Task statement. Reproduce every line of the data below verbatim, without altering anything.

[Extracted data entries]
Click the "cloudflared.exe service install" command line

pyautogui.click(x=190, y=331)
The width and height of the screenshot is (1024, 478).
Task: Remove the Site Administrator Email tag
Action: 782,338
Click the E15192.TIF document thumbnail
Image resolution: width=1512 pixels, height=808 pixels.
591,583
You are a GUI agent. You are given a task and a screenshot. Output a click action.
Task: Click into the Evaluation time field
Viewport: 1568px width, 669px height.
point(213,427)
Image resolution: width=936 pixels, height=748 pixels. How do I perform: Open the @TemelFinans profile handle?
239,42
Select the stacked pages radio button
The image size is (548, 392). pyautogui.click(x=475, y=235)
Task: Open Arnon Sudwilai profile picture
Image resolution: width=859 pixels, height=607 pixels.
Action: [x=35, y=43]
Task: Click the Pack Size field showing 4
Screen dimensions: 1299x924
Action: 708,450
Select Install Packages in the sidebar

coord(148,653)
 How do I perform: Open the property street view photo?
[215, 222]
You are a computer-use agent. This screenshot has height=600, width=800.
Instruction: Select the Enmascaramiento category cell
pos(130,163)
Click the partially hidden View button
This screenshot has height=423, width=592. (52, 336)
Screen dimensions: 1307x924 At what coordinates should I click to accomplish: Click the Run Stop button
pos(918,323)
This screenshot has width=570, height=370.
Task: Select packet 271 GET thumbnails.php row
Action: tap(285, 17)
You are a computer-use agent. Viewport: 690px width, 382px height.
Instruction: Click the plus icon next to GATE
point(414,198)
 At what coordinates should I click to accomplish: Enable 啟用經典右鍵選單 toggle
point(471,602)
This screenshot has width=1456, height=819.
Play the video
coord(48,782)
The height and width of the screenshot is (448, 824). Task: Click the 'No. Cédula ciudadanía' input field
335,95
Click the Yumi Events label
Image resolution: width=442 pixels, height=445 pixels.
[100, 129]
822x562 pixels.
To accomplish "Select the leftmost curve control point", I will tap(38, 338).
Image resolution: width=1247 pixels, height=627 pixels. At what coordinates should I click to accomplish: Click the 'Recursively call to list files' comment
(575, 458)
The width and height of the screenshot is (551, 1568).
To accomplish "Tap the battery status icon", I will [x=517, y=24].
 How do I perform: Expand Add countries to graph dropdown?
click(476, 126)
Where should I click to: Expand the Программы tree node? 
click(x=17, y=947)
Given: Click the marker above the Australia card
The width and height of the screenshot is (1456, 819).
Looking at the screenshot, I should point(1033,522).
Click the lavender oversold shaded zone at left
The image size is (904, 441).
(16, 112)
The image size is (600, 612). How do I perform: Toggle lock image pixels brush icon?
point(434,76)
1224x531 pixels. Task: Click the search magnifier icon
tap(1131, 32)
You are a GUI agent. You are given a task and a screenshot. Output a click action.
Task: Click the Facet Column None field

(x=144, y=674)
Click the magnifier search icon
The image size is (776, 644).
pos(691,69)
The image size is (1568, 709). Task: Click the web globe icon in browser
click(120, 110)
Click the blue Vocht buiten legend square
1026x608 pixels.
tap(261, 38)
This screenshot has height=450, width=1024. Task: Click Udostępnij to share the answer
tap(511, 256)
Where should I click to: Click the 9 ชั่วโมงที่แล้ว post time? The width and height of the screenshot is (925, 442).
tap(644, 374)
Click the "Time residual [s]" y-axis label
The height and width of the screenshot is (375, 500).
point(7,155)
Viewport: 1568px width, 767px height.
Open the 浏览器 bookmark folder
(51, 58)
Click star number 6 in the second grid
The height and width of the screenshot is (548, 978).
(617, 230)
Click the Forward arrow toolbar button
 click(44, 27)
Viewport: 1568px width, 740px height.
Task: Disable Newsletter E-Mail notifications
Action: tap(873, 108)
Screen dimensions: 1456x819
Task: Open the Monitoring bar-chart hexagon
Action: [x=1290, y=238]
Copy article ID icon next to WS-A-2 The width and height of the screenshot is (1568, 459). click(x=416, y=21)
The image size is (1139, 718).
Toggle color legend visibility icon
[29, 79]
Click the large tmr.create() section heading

Answer below.
Click the "cloudflared.exe service install" command line

pyautogui.click(x=190, y=331)
The width and height of the screenshot is (1024, 478).
Task: Remove the Site Administrator Email tag
Action: 782,338
Click the E15192.TIF document thumbnail
Image resolution: width=1512 pixels, height=808 pixels.
591,583
You are a GUI agent. You are given a task and a screenshot. Output a click action.
Task: Click into the Evaluation time field
Viewport: 1568px width, 669px height.
point(213,427)
Image resolution: width=936 pixels, height=748 pixels. How do I perform: Open the @TemelFinans profile handle?
239,42
Select the stacked pages radio button
The image size is (548, 392). pyautogui.click(x=475, y=235)
Task: Open Arnon Sudwilai profile picture
Image resolution: width=859 pixels, height=607 pixels.
Action: [x=35, y=43]
Task: Click the Pack Size field showing 4
Screen dimensions: 1299x924
Action: 708,450
Select Install Packages in the sidebar

coord(148,653)
 How do I perform: Open the property street view photo?
[215, 222]
You are a computer-use agent. This screenshot has height=600, width=800.
Instruction: Select the Enmascaramiento category cell
pos(130,163)
Click the partially hidden View button
This screenshot has height=423, width=592. (52, 336)
Screen dimensions: 1307x924 At what coordinates should I click to accomplish: Click the Run Stop button
pos(918,323)
This screenshot has width=570, height=370.
Task: Select packet 271 GET thumbnails.php row
Action: tap(285, 17)
You are a computer-use agent. Viewport: 690px width, 382px height.
Instruction: Click the plus icon next to GATE
point(414,198)
 At what coordinates should I click to accomplish: Enable 啟用經典右鍵選單 toggle
point(471,602)
This screenshot has width=1456, height=819.
Play the video
coord(48,782)
The height and width of the screenshot is (448, 824). Task: Click the 'No. Cédula ciudadanía' input field
335,95
Click the Yumi Events label
Image resolution: width=442 pixels, height=445 pixels.
[100, 129]
822x562 pixels.
To accomplish "Select the leftmost curve control point", I will tap(38, 338).
Image resolution: width=1247 pixels, height=627 pixels. At what coordinates should I click to accomplish: Click the 'Recursively call to list files' comment
(575, 458)
The width and height of the screenshot is (551, 1568).
To accomplish "Tap the battery status icon", I will [x=517, y=24].
 How do I perform: Expand Add countries to graph dropdown?
click(476, 126)
Where should I click to: Expand the Программы tree node? 
click(x=17, y=947)
Given: Click the marker above the Australia card
The width and height of the screenshot is (1456, 819).
Looking at the screenshot, I should point(1033,522).
Click the lavender oversold shaded zone at left
The image size is (904, 441).
(16, 112)
The image size is (600, 612). How do I perform: Toggle lock image pixels brush icon?
point(434,76)
1224x531 pixels. Task: Click the search magnifier icon
tap(1131, 32)
You are a GUI agent. You are given a task and a screenshot. Output a click action.
Task: Click the Facet Column None field

(x=144, y=674)
Click the magnifier search icon
The image size is (776, 644).
pos(691,69)
The image size is (1568, 709). Task: Click the web globe icon in browser
click(120, 110)
Click the blue Vocht buiten legend square
1026x608 pixels.
tap(261, 38)
This screenshot has height=450, width=1024. Task: Click Udostępnij to share the answer
tap(511, 256)
Where should I click to: Click the 9 ชั่วโมงที่แล้ว post time? The width and height of the screenshot is (925, 442).
tap(644, 374)
Click the "Time residual [s]" y-axis label
The height and width of the screenshot is (375, 500).
point(7,155)
Viewport: 1568px width, 767px height.
Open the 浏览器 bookmark folder
(51, 58)
Click star number 6 in the second grid
The height and width of the screenshot is (548, 978).
(617, 230)
Click the Forward arrow toolbar button
 click(44, 27)
Viewport: 1568px width, 740px height.
Task: Disable Newsletter E-Mail notifications
Action: tap(873, 108)
Screen dimensions: 1456x819
Task: Open the Monitoring bar-chart hexagon
Action: [x=1290, y=238]
Copy article ID icon next to WS-A-2 The width and height of the screenshot is (1568, 459). click(x=416, y=21)
The image size is (1139, 718).
Toggle color legend visibility icon
[29, 79]
Click the large tmr.create() section heading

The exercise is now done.